___ Data shown

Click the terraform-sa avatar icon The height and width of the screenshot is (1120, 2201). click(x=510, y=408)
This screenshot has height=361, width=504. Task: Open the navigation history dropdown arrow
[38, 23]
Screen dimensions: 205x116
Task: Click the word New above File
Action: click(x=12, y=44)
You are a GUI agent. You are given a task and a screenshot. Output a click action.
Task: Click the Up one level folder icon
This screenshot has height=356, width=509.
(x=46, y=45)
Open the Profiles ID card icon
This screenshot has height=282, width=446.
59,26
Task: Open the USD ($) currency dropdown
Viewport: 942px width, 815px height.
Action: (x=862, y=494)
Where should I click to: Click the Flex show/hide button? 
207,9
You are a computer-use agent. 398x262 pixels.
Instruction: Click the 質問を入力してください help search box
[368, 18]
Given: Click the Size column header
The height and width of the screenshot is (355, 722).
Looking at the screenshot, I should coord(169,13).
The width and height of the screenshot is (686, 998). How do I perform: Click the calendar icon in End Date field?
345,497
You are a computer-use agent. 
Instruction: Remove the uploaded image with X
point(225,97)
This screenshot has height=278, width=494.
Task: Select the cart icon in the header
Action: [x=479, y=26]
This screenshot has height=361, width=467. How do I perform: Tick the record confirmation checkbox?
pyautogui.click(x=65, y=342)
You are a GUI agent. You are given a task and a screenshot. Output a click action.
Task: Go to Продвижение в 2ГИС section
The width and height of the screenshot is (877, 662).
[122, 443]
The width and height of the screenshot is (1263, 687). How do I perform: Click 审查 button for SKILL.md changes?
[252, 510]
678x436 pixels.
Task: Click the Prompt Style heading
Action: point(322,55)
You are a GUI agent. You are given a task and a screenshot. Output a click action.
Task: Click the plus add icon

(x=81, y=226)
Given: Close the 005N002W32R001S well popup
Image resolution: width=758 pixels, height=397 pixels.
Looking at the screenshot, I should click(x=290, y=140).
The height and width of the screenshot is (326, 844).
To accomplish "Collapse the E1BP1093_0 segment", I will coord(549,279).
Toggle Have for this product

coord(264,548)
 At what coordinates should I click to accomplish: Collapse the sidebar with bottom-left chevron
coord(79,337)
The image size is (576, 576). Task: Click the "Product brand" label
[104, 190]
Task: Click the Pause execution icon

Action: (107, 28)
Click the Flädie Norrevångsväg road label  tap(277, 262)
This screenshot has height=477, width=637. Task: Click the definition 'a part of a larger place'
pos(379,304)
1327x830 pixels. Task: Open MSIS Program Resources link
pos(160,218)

______

◆ **Set exercise**
Please pull out every line above that contains the word "should", treating uppercase and lowercase as different.

◆ **Result for this exercise**
Where should I click to: Click the Flex show/hide button? 
Looking at the screenshot, I should coord(169,13).
Looking at the screenshot, I should click(x=290, y=140).
 At what coordinates should I click to accomplish: Collapse the sidebar with bottom-left chevron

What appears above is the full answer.